02/02/2005

Le son

Repas en compagnie de Christian Monheim, ingénieur du son, qui a la gentillesse de me parler de son métier. Le travail de l’ingé son (pour faire court) est de capter les dialogues et certaines ambiances qu’il ne serait pas possible de recréer au moment du bruitage. Pour ce faire il est aidé de son perchman : Seppe.

Seppe fait balader sa perche et le micro qui la termine d’une bouche à l’autre en longeant les limites du cadre pour ne pas être vu. Cet exercice ne lui fait pas peur, il ne craint en fait que d’arriver en retard sur le plateau. Pour le reste en plus d’être capable de tout faire, il cuisine le meilleur spagh bolo du monde.

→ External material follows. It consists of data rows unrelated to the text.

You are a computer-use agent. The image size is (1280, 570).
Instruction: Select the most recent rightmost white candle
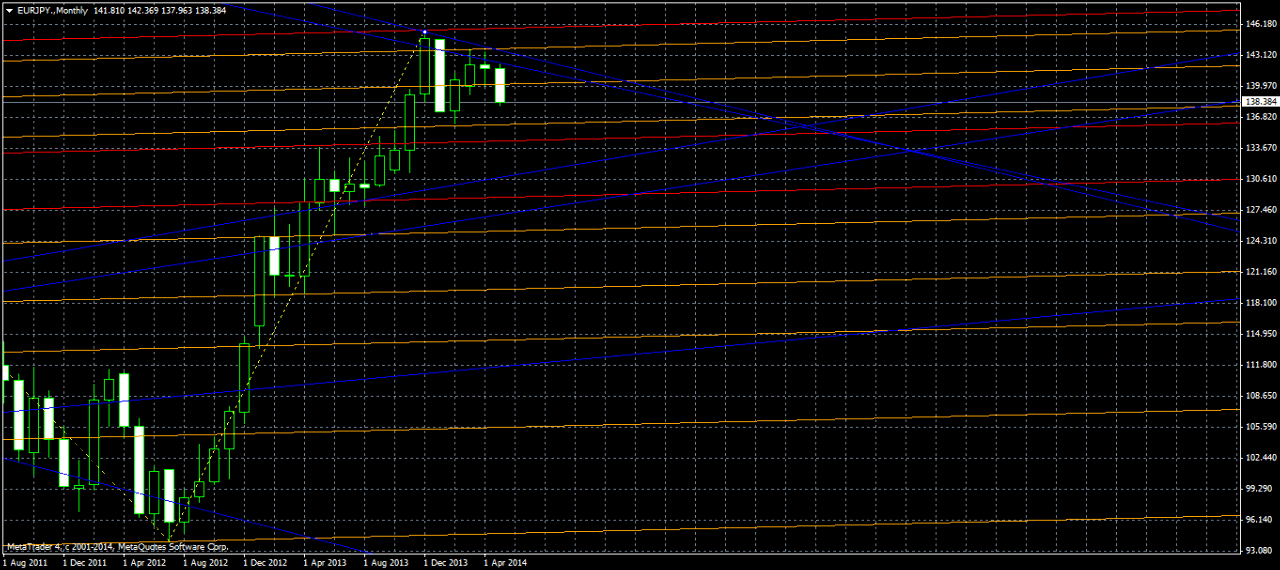click(500, 85)
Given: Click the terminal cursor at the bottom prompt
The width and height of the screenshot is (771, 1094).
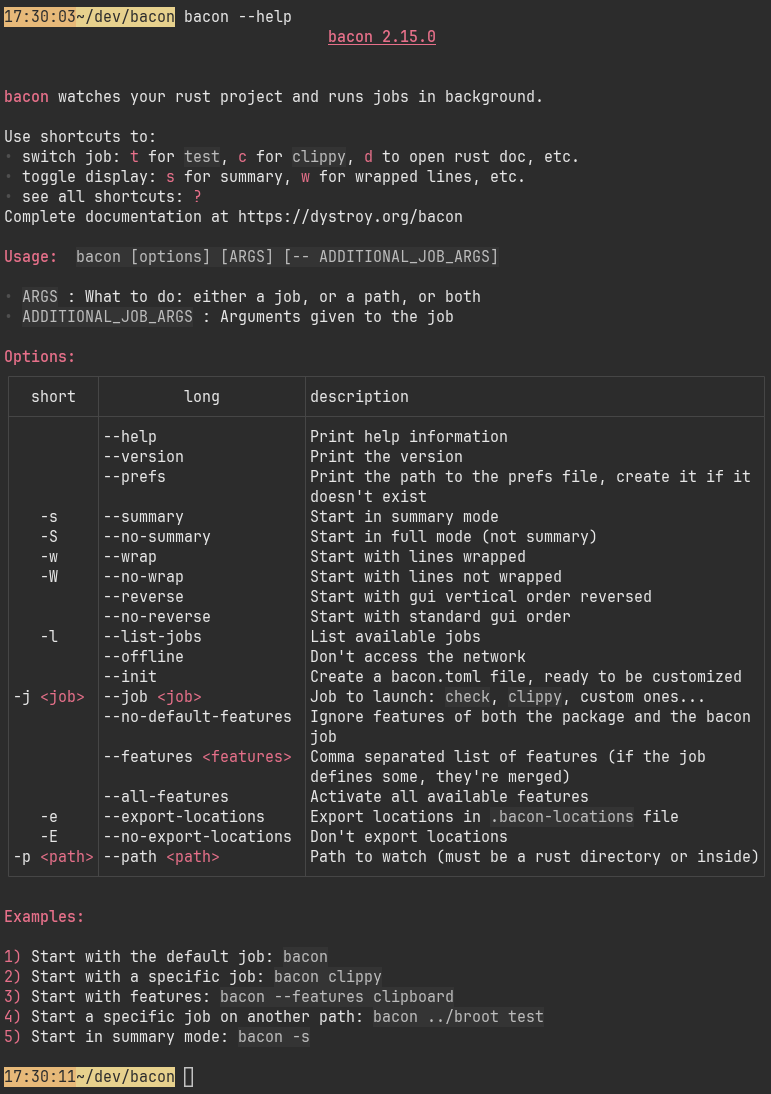Looking at the screenshot, I should pyautogui.click(x=188, y=1077).
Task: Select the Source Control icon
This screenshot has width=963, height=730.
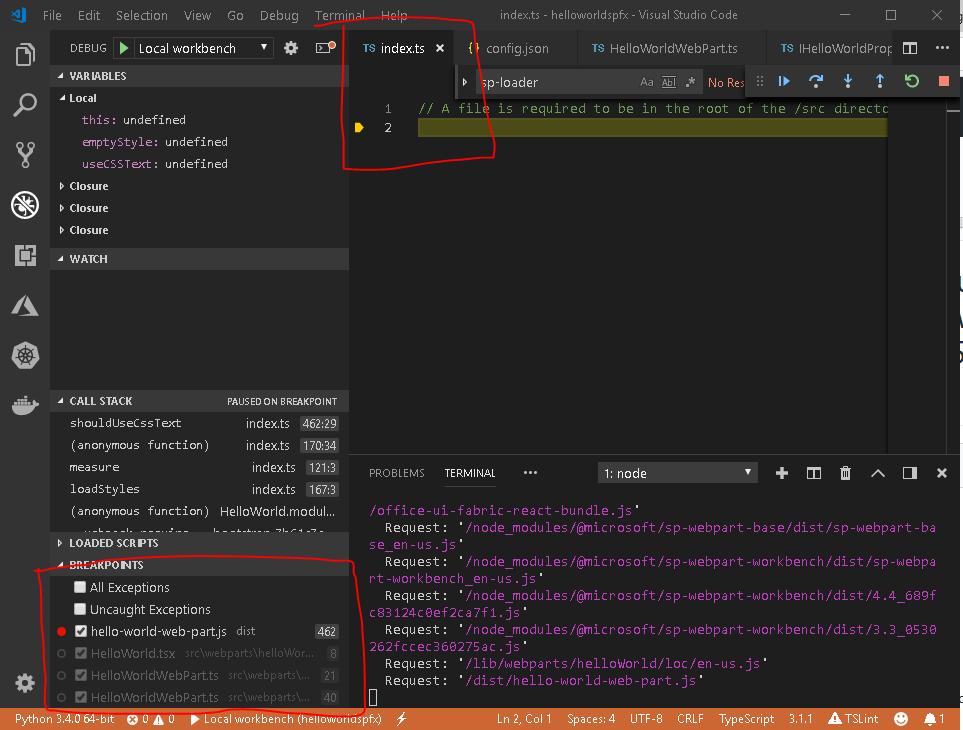Action: 25,153
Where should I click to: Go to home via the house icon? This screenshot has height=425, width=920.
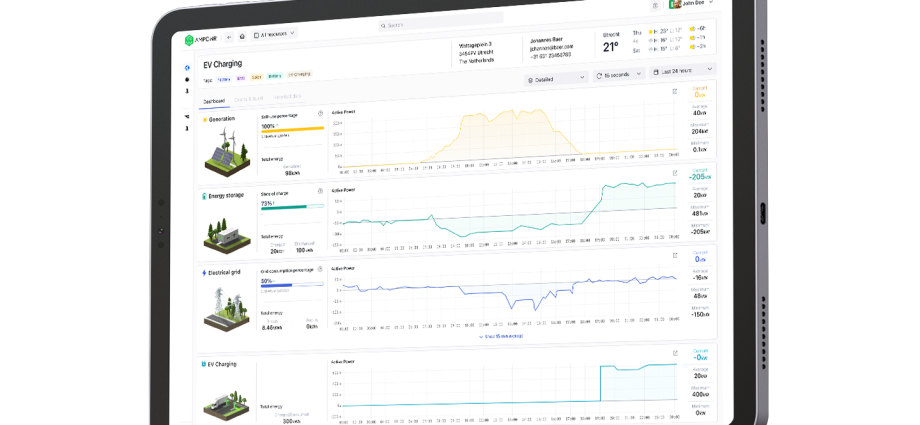[x=242, y=36]
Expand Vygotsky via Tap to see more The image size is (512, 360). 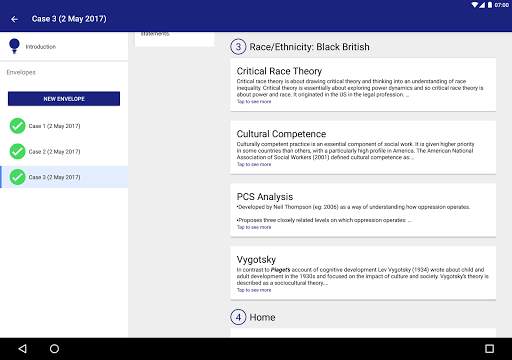254,290
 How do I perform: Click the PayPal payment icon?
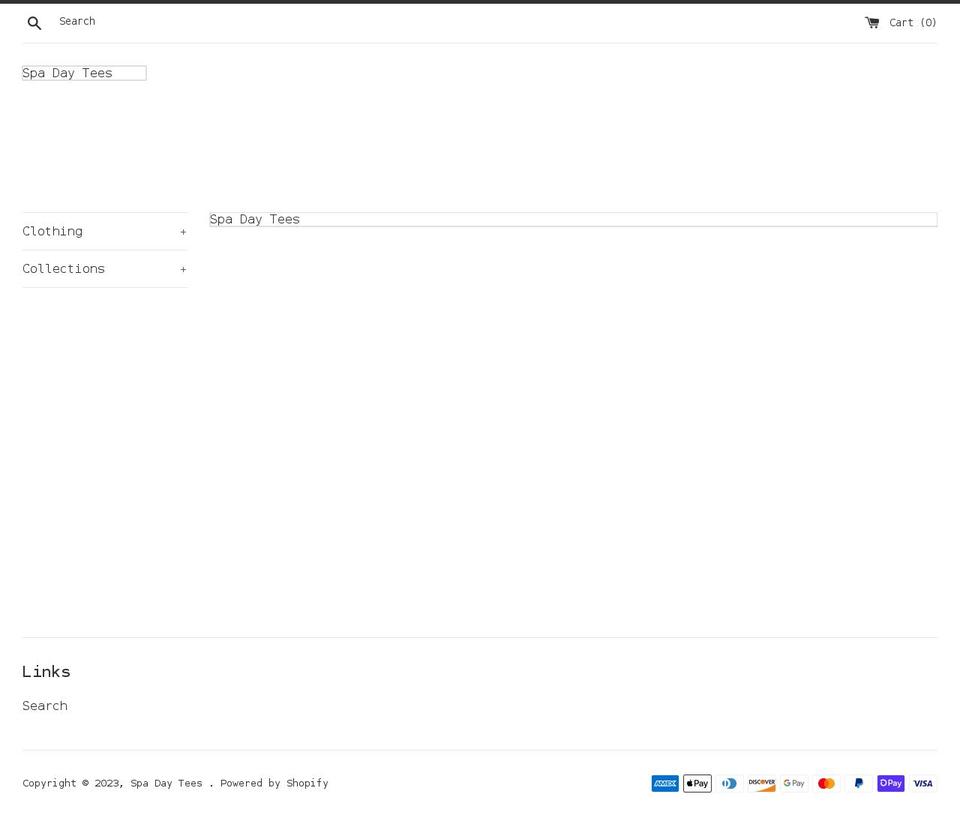coord(858,783)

Enfin c’est lui qui le dit. Christian m’explique que si le décor ou l’éclairage ne permettent pas l’utilisation de la perche (les ombres portées sur les visages ou à l’arrière plan, un lustre qui rend impossible les mouvements) il place aussi des micro cravates pour capter les voix. Ce n’est pas le plus simple, les acteurs n’aiment pas particulièrement être équipés d’un micro « espion » qui les écoute constamment et le risque d’avoir des bruits de vêtement ou autres parasites sonores n’est pas nul. Pour la technique les sons enregistrés le sont en mono, c'est-à-dire qu’il n’y a pas de différence entre la gauche et la droite, pas de stéréo. Cette transformation se réalise en studio après le tournage au moment du mixage. La piste des voix est isolée des pistes bruitage et musique afin de permettre le doublage sans risque de faire disparaître les ambiances.

[Denis Balencourt]

16:23 Écrit par Denis Balencourt | Lien permanent | Commentaires (1) |  Facebook |

Commentaires

vraiment, on y apprend plein de précieux détails qui font un film. Merci, Denis.